(2 of 4)
As one of 13 black students at a newly desegregated Alabama high school in 1965, Delores Boyd gave a lot of thought to the civil rights movement and her place in it: "I had a sense that the law had a very significant role in whether the movement would fail or succeed." The daughter of a subsistence farmer whose eight children all went to college, she was no star at the University of Virginia Law School. "But I survived and I learned," says Boyd.
After winning a coveted one-year clerkship with a federal appeals court judge, the young lawyer could not get an offer at a black firm she approached in Montgomery; "sexism," she suspects. So she went into partnership with a white male, and when few took her very seriously, she turned on the charm. "I believe one gets more done," she says, "if the approach is down-home country manners."
Boyd did not shy away from tough cases. In one she helped white professors win a discrimination suit against predominantly black Alabama State University, ruffling some feathers in the black community. Boyd is fondest of civil liberties suits, but her heavy caseload also includes criminal, personal injury and domestic relations trial work. She is known as a hardworking, aggressive opponent in court. "She doesn't lose her cool, whether a case is going for or against her," says U.S. Appeals Court Judge Frank Johnson. As a result, Boyd, 33, is now taken very seriously indeed. "Word gets around," says U.S. District Judge Truman Hobbs. "She has arrived and can expect to go as far as she wants."
"A LOT OF THEATER"
Early in her career, fledgling Attorney Rikki Klieman made a major mistake. She failed to prepare fully for a simple bail hearing, thinking that her friendship with the opposing lawyer would help her win. She lost. "I learned then," she recalls, "never, ever to walk into a courtroom without knowing everything I could possibly know about my case." Today Klieman, 35, is among Boston's best defense lawyers, in charge of the criminal trial division at the city's prestigious firm of Choate, Hall & Stewart. Says one of the city's top criminal lawyers, Joseph Balliro: "She's a superstar."

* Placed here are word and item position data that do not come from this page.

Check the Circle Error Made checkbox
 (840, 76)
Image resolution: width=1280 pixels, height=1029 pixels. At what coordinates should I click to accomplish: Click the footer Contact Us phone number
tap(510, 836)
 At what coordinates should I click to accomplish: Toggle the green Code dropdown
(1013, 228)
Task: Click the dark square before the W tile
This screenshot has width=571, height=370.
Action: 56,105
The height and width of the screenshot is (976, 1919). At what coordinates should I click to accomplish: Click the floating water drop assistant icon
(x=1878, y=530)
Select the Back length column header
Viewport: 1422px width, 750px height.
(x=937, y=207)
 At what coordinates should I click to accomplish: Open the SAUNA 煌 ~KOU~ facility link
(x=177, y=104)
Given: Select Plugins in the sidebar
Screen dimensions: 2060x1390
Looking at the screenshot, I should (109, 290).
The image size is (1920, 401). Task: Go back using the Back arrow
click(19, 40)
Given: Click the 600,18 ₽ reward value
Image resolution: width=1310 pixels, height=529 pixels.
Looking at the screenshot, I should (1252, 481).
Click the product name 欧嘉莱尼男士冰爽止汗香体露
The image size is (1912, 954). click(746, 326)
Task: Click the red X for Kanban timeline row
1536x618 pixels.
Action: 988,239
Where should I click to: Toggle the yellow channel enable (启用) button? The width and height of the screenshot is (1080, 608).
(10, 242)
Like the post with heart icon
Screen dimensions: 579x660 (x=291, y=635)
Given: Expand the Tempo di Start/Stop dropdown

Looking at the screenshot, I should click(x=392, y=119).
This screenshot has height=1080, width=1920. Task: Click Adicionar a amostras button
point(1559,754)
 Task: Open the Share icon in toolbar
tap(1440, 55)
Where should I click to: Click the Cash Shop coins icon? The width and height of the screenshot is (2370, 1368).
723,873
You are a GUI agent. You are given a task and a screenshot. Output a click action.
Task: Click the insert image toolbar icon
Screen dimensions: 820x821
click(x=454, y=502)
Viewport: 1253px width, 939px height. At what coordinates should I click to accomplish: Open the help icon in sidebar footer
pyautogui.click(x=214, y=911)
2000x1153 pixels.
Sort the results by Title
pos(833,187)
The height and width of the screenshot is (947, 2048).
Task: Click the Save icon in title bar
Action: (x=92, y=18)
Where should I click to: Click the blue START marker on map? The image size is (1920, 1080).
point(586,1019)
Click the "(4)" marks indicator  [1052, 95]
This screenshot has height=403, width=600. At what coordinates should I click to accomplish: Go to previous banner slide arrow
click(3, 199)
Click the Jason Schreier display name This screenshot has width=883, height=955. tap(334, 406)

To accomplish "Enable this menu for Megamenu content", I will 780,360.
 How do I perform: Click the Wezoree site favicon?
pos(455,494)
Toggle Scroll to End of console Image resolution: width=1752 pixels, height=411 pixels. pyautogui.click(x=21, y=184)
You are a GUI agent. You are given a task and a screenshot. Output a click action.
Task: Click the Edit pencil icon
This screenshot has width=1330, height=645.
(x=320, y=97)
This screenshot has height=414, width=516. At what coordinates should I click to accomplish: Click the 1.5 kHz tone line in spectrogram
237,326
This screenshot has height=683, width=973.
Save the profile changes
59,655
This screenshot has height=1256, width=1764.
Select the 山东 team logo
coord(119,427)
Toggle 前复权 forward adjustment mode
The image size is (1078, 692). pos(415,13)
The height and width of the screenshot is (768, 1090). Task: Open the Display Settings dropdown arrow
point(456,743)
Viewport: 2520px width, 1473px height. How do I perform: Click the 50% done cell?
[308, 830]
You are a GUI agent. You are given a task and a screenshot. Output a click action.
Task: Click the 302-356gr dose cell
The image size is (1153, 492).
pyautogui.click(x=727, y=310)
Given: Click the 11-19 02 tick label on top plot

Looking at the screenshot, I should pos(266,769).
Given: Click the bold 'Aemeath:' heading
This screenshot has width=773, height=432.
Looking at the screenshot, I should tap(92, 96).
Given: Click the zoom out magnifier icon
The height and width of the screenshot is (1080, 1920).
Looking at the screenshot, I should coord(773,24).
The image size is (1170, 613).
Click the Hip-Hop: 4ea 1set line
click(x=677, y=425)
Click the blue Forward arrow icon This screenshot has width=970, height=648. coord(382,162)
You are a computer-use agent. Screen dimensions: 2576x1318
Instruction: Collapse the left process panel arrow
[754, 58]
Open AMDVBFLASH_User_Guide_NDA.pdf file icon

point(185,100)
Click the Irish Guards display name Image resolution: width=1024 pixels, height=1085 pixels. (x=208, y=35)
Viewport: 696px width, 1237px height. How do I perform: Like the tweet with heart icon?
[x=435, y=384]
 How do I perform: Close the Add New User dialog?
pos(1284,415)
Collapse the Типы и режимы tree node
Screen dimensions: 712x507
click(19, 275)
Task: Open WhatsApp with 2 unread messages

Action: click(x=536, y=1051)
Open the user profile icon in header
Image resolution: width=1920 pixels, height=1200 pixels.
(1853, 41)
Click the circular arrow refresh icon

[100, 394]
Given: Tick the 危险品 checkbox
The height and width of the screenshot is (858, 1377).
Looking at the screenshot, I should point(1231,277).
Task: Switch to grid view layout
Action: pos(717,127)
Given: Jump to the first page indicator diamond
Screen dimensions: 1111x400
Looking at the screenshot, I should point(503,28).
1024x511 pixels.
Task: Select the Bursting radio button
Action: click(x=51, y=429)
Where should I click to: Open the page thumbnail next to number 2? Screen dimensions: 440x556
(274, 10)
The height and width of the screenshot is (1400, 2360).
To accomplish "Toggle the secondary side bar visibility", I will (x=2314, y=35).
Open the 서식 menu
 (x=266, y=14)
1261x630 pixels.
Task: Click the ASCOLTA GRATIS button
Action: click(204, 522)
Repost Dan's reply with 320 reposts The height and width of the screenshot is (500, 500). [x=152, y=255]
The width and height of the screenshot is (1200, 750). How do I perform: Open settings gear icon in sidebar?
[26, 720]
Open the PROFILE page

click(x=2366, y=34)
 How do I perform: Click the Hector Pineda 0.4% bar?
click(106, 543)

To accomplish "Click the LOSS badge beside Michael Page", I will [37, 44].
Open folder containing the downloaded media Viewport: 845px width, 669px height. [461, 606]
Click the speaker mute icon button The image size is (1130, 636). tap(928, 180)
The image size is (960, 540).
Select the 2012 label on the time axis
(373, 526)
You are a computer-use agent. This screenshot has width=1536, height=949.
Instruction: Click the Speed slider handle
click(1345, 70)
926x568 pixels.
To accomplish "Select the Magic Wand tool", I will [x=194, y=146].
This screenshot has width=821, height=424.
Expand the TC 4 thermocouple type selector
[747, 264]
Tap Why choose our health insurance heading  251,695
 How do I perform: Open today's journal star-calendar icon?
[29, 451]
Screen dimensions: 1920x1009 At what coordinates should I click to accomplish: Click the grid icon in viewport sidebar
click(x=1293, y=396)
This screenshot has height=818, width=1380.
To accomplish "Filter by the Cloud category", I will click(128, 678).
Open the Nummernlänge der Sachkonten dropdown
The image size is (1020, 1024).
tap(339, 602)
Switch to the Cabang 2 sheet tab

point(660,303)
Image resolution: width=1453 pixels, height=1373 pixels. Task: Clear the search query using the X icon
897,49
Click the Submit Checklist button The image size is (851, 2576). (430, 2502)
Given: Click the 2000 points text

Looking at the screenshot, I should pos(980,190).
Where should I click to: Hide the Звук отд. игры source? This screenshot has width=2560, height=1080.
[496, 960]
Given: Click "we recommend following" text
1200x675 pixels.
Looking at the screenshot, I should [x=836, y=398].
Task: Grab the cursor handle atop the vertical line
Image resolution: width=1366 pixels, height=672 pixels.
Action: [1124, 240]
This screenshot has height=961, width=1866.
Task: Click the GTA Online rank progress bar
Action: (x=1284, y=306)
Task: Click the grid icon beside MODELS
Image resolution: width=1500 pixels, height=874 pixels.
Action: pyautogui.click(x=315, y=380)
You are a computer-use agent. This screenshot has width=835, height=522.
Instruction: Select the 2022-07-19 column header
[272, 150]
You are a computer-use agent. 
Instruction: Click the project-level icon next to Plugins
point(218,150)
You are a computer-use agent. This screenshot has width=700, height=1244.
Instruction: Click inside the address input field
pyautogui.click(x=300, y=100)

From the age of four, Chicagoan Klieman had her sights on the theater. After her dreams of stardom fizzled in New York City, she remembered a professor at Northwestern University who had urged her to try law. When she said that girls did not become lawyers, he replied, "Girls don't, but women do." Klieman looked in on Manhattan's criminal courts and found that "the law is in many ways a lot of theater." After graduation from Boston University Law School and a clerkship with a federal judge, she went to work as a Massachusetts prosecutor. In 1980, in the midst of the U.S. hostage crisis, professional recognition was assured by her convictions of three youths who had killed a local Iranian college student.